La Suprema Corte affronta l’annosa questione del diritto all’attribuzione dell’assegno di mantenimento in caso di sussistenza della capacità lavorativa in capo al coniuge “parte debole”. Secondo gli Ermellini deve essere accertata in concreto la capacità lavorativa e non il mero divario economico tra le parti. Ovvero, va accertata l’attitudine al lavoro in termini di effettiva possibilità di svolgere un’occupazione in considerazione di ogni fattore, anche quella di poter conseguire professionalità diverse e ulteriori rispetto a quelle possedute. L’assegno di mantenimento può essere escluso pertanto se il coniuge richiedente con concrete potenzialità di svolgere un’occupazione retribuita, abbia rifiutato immotivatamente proposte di lavoro adducendo per esempio la mancata dignità nello svolgere un lavoro non consono al titolo di studio posseduto.
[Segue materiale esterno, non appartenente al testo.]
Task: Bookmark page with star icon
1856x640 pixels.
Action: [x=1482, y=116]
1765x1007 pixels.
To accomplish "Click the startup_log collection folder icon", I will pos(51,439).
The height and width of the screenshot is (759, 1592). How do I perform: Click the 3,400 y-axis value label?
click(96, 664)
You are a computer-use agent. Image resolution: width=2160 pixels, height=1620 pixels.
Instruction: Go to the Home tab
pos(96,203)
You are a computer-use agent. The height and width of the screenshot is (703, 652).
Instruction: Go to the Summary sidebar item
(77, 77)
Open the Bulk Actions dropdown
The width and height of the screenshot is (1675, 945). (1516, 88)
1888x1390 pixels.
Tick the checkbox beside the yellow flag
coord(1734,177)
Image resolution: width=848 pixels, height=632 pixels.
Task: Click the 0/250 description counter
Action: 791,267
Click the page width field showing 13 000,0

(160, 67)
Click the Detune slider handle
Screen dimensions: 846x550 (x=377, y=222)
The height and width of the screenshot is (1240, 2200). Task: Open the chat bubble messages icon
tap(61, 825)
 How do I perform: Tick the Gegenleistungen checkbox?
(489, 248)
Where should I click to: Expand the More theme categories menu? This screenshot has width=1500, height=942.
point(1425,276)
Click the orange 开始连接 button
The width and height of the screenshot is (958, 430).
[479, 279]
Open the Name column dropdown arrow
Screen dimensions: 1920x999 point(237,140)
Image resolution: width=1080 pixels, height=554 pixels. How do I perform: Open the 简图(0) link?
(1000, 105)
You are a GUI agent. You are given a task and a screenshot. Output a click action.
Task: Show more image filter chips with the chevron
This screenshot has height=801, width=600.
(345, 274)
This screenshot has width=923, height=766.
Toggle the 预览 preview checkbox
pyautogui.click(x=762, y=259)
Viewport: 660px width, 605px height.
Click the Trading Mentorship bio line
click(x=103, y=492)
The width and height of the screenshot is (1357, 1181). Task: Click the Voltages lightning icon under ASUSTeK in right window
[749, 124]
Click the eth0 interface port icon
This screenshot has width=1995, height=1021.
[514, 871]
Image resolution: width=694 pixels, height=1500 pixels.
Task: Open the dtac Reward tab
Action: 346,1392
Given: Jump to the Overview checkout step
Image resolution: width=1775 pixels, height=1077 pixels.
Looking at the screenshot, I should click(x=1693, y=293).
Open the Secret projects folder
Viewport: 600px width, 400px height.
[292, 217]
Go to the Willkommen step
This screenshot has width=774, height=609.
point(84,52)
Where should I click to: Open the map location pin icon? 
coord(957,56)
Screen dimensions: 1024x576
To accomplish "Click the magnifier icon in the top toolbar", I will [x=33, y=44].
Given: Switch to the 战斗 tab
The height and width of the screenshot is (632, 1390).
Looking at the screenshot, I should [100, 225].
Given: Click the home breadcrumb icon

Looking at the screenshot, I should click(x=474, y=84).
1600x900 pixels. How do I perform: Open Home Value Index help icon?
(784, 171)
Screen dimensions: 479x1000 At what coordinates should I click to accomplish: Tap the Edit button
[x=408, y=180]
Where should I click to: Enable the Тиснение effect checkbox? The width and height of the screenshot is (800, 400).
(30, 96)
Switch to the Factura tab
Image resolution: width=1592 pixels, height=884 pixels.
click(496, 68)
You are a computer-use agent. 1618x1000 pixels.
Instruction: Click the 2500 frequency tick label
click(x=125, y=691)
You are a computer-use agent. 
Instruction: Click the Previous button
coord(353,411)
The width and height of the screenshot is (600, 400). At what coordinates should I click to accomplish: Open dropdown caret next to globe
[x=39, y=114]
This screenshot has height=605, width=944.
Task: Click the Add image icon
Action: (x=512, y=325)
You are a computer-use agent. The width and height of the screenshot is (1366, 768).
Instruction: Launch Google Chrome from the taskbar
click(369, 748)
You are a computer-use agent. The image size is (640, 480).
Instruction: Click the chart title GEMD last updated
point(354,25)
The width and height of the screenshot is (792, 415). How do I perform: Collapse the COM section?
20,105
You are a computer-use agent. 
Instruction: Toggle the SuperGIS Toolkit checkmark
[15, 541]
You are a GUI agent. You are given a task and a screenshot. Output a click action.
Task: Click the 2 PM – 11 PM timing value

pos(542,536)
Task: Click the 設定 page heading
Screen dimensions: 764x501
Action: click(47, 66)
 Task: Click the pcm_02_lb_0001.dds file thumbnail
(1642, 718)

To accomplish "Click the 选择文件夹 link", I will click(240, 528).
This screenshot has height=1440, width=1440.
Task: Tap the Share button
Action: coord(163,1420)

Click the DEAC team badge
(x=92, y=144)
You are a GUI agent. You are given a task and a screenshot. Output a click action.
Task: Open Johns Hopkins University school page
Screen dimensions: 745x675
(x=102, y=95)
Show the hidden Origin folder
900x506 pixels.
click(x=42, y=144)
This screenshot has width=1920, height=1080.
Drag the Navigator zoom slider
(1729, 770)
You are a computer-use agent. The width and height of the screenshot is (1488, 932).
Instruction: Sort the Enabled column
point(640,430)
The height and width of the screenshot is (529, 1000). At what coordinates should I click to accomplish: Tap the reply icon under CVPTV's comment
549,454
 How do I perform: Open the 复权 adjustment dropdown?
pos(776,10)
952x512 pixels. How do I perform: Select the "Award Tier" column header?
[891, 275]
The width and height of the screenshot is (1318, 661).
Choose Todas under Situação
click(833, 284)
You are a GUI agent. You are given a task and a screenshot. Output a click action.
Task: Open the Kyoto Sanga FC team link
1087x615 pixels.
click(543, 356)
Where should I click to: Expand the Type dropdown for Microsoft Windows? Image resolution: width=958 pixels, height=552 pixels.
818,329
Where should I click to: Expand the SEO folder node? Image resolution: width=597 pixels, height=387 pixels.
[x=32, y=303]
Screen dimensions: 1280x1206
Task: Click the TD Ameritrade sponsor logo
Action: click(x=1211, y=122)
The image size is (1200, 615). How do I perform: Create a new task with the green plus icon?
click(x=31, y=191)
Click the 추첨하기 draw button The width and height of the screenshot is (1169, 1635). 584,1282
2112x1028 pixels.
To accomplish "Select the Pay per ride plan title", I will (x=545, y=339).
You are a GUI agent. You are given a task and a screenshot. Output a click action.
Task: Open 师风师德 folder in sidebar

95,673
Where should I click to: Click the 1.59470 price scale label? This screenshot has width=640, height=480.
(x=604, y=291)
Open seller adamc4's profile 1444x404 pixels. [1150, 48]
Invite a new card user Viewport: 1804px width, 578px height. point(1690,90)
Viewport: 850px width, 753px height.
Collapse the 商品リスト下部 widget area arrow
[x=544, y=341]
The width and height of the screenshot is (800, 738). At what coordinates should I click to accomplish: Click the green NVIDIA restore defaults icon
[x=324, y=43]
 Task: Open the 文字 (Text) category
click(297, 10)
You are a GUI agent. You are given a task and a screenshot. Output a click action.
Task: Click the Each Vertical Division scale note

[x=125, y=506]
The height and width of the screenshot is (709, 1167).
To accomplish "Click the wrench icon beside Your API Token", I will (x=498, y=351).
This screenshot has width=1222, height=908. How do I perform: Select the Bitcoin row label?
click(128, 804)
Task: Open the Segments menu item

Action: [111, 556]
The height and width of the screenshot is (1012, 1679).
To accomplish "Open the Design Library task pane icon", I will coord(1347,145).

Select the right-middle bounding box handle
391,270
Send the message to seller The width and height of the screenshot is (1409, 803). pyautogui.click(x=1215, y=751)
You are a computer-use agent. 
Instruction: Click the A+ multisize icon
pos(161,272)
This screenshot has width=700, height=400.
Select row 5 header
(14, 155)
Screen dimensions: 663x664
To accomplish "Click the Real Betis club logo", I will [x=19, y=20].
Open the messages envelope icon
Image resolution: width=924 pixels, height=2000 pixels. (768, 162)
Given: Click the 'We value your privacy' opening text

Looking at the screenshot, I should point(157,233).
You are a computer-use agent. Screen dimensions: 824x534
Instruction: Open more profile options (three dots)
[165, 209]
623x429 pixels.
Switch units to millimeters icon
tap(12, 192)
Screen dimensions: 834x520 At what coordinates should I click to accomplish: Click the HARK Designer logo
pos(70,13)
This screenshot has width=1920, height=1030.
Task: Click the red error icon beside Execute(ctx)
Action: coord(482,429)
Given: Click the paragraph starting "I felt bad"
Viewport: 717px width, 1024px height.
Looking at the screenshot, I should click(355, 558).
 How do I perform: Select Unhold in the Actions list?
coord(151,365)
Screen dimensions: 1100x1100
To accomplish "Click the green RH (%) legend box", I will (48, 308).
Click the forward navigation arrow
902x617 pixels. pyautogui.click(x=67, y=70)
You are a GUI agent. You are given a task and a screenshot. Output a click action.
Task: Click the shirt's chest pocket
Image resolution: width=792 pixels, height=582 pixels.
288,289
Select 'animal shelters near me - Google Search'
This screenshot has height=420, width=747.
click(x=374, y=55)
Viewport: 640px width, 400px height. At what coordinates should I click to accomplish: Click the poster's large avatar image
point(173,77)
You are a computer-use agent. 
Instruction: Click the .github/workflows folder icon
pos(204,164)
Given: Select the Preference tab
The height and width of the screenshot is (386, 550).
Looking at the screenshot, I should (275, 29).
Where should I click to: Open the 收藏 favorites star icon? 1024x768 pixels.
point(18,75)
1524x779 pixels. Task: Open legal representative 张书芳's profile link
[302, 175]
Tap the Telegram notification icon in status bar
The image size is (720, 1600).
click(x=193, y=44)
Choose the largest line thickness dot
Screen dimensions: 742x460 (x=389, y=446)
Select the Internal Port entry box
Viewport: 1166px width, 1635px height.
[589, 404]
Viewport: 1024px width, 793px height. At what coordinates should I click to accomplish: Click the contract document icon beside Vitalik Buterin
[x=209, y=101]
Sul punto la Cassazione con la pronuncia n. 5932 del 04 marzo 2021 ha stabilito che: “in tema di mantenimento al coniuge separato, il rifiuto di proposte lavorative considerate inferiori rispetto al titolo di studio deve essere valutato dal giudice ai fini dell’attribuzione dell’assegno. E’ necessario accertare l’effettiva possibilità di svolgimento di un’attività retribuita, anche acquisendo professionalità diverse o ulteriori rispetto a quelle già possedute dal richiedente l’assegno“.